_GOAL OF THE EXERCISE_
In the text on temporary lawyers, how much did companies report spending per contract lawyer in 2004? Please answer in a few words.
──────── SELECTED TEXT ────────
Welcome to the end of splurge and the reality of surge. Today, law firms are less willing to carry boatloads of associates on the payroll while waiting for the next big deal or case. And that is partly because corporate law departments are tightening their own spending.

“We like the flexibility of being able to build up quickly and then reduce your work force quickly and be more responsive to supply-and-demand cycles,” says John McLeod, Crowell & Moring’s managing partner.

Some firms hire contract lawyers directly, while others hire temp lawyers from agencies. Many mix the two.

The legal niche in the temporary staffing industry has been growing by double digits annually since 2001, in part because of belt-tightening in the economic slowdown and in part because of growing acceptance of them.

In 2001-02, the growth rate for temporary legal staffing was about 4.5 percent, according to a survey by Staffing Industry Analysts Inc. Since then, the rate has ranged from 11 percent to 15 percent, including nonlawyer legal staffing. The survey predicts legal staffing will grow from $800 million during those years to $1.4 billion in 2006.

“It’s been one of the fastest-growing segments in the industry in recent years,” says Barry A. Asin, executive vice president of Staffing Industry Analysts Inc. “There has been an ongoing long-term trend of acceptance among professional positions, and certainly law firms are no longer immune to economic forces, making everyone more competitive and flexible.”

Acceptance came first in corporate law departments, which have encouraged outside law firms to rely more on contract or temp lawyers. In a 2003 survey of general counsel by legal consultant firm Altman Weil Inc., companies reported spending an average of $14,999 per contract lawyer the previous year. In 2004, that jumped to $26,243.

“At first everyone was skeptical about the quality of contract lawyers,” says Daniel J. DiLucchio Jr., a principal with Altman Weil. “Then they found they were getting high-quality people who just didn’t want full-time work or life in a law firm.”

Getting the Job Done

Acceptance came early for law firms doing work for E.I. du Pont de Nemours & Co. DuPont began winnowing out several hundred of its law firms in the early 1990s, and now just 42 firms remain.

“We look at litigation strategy and resources needed to get the job done, and bring the whole discussion about temp lawyers way up front before a firm throws a large number of associates at a problem,” says Thomas L. Sager, DuPont’s assistant general counsel. Some law firms or in house shops hire contract lawyers directly, often paying hourly rates. Since the late 1990s, the number of temporary legal staffing companies has exploded, and more and more firms fill surge capacity with their help. Many of those companies now offer insurance, vacation and other benefits to the temp lawyers. At the low end, contract lawyers make $25 to $30 an hour, with document review usually bringing $30 to $40, says Robert J. Murphy Jr., president of Assigned Counsel Inc., which has offices in several regions. Some specialized temp lawyers get $100 an hour or more.

One word explains much of the increasing need for bodies in litigation: e-mail. Every nanobyte must be reviewed to determine what is responsive, privileged or irrelevant. It’s the kind of job that contract lawyers often do.
──────── DATASET EXTRACT ────────
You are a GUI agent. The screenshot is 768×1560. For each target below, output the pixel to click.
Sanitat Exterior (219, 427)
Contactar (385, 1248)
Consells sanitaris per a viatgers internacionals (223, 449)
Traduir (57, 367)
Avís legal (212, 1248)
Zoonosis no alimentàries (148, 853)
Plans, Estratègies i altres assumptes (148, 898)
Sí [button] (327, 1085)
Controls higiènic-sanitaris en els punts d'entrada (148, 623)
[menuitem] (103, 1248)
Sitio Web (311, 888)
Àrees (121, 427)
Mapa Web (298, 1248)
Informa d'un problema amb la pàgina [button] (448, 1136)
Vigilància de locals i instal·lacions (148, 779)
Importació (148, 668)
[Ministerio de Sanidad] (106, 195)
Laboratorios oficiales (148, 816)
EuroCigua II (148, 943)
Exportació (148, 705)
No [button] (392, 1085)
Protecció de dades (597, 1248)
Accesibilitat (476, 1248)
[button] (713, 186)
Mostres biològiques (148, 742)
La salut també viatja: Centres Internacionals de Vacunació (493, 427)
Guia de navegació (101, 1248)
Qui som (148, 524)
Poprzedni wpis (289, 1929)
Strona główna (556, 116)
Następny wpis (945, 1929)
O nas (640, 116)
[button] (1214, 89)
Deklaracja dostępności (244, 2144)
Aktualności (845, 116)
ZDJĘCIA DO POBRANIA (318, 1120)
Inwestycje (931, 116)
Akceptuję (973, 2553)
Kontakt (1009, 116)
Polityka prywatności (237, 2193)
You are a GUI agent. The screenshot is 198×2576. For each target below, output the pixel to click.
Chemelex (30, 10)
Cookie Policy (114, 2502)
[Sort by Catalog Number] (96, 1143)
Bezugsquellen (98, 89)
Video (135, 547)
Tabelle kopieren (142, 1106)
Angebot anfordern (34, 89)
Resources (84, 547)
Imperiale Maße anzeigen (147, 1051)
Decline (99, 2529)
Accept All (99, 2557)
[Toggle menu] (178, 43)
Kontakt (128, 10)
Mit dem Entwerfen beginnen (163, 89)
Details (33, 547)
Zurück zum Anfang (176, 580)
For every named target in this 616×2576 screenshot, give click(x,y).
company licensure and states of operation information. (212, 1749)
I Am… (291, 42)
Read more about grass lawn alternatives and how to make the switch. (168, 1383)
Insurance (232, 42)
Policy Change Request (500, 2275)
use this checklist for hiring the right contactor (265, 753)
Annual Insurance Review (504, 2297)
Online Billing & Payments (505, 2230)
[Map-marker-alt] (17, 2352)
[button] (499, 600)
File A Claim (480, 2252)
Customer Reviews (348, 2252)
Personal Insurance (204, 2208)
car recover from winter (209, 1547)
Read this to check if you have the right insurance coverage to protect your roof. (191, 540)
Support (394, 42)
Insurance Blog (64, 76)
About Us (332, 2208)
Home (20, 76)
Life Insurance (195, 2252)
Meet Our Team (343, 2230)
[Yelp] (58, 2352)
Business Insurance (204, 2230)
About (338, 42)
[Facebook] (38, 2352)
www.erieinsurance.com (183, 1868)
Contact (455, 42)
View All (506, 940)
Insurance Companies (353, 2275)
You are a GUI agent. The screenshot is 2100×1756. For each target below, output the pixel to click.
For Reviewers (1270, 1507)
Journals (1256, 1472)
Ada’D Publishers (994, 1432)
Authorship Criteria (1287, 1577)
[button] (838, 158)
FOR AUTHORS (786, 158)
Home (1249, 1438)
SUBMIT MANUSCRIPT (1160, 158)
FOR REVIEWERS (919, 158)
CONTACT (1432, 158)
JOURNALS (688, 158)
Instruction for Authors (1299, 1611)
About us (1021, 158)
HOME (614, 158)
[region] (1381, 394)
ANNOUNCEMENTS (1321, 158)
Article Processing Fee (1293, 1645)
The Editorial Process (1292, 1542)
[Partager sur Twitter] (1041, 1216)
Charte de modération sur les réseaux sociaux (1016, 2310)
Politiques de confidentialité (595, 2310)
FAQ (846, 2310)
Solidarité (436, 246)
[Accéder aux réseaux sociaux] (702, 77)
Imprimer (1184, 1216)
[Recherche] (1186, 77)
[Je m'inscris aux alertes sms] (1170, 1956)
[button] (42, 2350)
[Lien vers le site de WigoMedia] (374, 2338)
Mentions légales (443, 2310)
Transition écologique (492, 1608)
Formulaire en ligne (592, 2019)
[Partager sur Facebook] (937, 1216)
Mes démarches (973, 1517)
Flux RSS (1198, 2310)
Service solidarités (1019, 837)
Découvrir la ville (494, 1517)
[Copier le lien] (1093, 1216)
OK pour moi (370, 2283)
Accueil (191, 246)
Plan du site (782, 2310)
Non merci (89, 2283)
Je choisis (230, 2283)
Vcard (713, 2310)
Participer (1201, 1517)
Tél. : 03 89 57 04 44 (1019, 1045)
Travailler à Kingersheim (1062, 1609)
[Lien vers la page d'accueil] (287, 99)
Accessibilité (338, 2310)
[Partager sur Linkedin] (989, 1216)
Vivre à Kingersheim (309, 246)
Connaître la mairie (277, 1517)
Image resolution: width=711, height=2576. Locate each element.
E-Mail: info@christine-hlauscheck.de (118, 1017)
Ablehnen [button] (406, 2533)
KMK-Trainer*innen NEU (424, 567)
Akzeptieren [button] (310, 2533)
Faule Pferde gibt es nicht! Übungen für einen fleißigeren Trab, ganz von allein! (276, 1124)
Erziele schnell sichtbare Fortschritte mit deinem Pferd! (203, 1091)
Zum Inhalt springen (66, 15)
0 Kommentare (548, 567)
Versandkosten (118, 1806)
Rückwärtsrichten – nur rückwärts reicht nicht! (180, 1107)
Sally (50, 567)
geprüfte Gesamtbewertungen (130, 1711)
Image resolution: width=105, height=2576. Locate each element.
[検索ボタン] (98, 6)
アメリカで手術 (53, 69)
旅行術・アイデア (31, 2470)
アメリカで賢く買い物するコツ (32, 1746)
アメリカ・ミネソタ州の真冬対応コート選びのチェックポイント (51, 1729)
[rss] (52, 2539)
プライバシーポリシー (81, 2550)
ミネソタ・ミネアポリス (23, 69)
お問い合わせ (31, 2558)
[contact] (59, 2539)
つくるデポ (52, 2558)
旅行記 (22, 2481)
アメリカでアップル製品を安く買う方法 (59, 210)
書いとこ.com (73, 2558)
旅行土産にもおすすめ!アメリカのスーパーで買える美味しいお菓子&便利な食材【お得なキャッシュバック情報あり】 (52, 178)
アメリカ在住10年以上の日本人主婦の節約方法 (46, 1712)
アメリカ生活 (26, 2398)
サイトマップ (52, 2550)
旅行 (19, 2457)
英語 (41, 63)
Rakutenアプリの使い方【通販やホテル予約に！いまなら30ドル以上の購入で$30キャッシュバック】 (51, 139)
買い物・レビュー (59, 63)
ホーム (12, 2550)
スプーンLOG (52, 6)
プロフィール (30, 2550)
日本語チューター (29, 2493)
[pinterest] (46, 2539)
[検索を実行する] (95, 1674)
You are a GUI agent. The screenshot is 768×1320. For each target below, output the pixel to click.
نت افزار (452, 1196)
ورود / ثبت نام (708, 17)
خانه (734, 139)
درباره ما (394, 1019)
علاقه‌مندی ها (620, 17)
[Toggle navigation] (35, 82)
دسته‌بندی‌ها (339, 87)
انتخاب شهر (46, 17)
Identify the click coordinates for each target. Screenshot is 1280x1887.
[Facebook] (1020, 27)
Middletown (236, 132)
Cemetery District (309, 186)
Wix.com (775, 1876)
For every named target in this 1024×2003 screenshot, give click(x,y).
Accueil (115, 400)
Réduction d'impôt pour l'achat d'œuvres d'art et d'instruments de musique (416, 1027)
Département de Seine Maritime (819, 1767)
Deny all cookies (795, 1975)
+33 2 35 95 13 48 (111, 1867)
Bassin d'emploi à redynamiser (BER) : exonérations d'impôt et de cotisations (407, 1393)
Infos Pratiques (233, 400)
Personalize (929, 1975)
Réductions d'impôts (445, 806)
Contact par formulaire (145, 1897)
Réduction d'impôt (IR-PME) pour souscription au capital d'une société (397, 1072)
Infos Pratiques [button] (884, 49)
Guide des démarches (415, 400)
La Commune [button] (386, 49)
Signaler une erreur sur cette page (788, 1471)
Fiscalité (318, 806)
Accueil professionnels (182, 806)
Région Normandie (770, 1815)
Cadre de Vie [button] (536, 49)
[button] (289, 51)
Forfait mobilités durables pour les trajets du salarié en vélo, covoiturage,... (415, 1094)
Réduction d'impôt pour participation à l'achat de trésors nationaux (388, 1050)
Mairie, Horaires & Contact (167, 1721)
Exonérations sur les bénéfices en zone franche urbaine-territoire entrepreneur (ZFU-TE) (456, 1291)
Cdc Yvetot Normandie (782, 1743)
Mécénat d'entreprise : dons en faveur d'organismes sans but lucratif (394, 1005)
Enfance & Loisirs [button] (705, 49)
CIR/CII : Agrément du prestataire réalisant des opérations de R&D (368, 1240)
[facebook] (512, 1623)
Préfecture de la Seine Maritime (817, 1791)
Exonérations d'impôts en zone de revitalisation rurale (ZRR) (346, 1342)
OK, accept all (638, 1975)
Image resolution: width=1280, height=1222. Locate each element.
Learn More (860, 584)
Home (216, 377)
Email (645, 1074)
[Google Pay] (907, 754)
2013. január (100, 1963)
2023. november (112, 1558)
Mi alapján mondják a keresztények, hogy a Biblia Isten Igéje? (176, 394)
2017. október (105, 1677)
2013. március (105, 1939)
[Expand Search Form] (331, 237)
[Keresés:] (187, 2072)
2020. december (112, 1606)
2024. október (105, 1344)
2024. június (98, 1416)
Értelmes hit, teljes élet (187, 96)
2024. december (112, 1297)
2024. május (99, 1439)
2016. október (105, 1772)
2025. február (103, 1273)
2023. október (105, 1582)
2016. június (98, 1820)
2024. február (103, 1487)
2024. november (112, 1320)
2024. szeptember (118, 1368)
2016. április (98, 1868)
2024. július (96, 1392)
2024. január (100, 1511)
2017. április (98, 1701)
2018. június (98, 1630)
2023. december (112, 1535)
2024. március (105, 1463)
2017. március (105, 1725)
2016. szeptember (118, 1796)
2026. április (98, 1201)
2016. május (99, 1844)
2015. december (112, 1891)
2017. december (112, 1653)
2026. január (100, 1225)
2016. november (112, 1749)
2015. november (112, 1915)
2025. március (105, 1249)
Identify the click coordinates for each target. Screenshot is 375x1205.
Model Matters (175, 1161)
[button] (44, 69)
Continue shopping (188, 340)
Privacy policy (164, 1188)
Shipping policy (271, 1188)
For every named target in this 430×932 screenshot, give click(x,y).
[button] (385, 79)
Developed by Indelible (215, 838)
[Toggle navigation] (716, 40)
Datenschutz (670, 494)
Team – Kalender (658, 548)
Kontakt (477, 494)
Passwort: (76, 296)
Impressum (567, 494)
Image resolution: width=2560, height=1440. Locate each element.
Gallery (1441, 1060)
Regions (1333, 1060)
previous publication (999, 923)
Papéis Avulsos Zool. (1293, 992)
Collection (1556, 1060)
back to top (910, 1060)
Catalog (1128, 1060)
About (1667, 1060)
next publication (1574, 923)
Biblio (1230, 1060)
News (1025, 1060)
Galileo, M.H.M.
────────
_EXPECTED ANSWER_
An average of $26,243.